Выскажем еще одно соображение. Жуков руководствовался, во многом, опытом зимней кампании 1941 года, и он помнил как грандиозность планов Сталина обернулась тяжкими потерями и конечной потерей инициативы. Он не хотел повторения этого под Сталинградом. Каждое движение каждой крупной части в эту первую неделю операции было им тщательно выверено. Жуков знал и ценил своих командиров, но он знал и их слабости. Их величайшей слабостью была недостаточная ориентация на местности, что проявлялось особенно в текущей флюидной ситуации. Сколько раз немецкий перехват фиксировал слова командиров танковых и прочих частей: «А что будем делать сейчас?» Жуков не желал отдаваться на волю удачи. Он многократно проработал каждый важный маневр с конкретными исполнителями. Он не хотел знаменитого русского полагания на «авось». Именно в свете своего опыта Жуков не был страстным поклонником «Сатурна». Разумеется, он хотел развития успеха, но он столько раз видел безалаберность в минуты, когда требовалась исключительная дисциплина и организованность, что бросок к Ростову был и желанен и страшил его. 6-я армия, цвет ударных сил вермахта, была прекрасным призом для лучшего нашего полководца.
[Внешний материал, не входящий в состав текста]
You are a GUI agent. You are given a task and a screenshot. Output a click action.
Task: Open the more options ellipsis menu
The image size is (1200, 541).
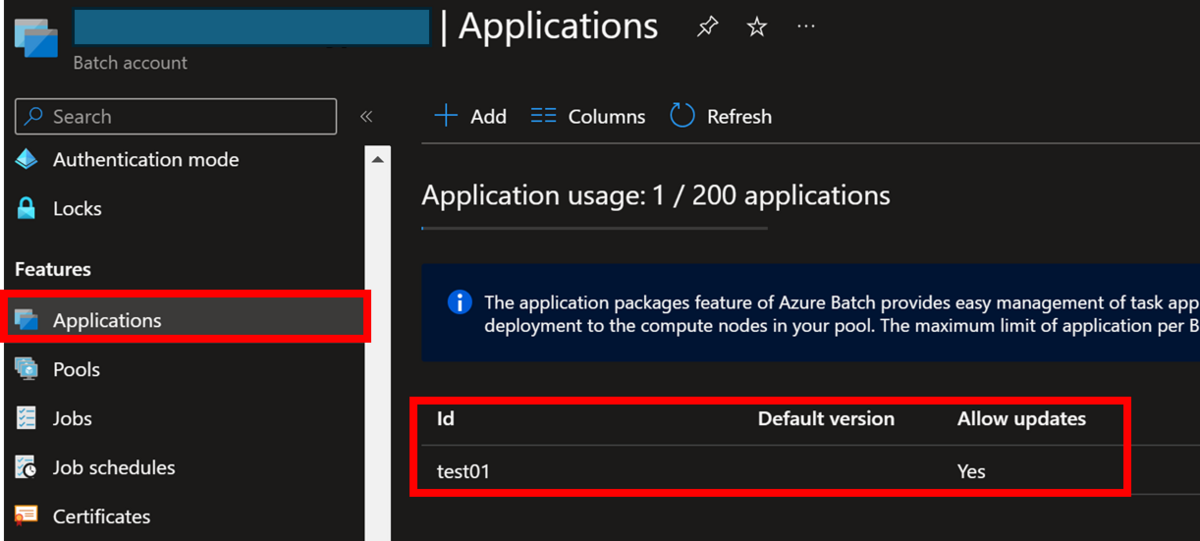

Повторим, он слишком хорошо помнил громадность планов января — марта 1942 года, обернувшихся жестоким разочарованием и у Демянского котла, и у Ленинграда, и на Волховском фронте, и под Москвой и — венец отсутствия расчета — провал у Харькова. Он не хотел давать полководцам типа Тимошенко еще одну возможность сыграть в гражданскую войну с лихим кавалерийским навалом и «Даешь!». Перед ним стояла самая сильная армия мира, и Жуков хотел сокрушить ее умом, а не кавалерийской атакой, не ажиотажем на всех фронтах. Аргумент, который всегда казался надежным Жукову, — это его две тысячи орудий вокруг 6-й германской армии. Приятные излишества казались ему опасными. Немцы были чемпионами в мобильной борьбе, Жуков ждал когда наши командиры преуспеют в этой науке, а до того предпочитал войну позиционную.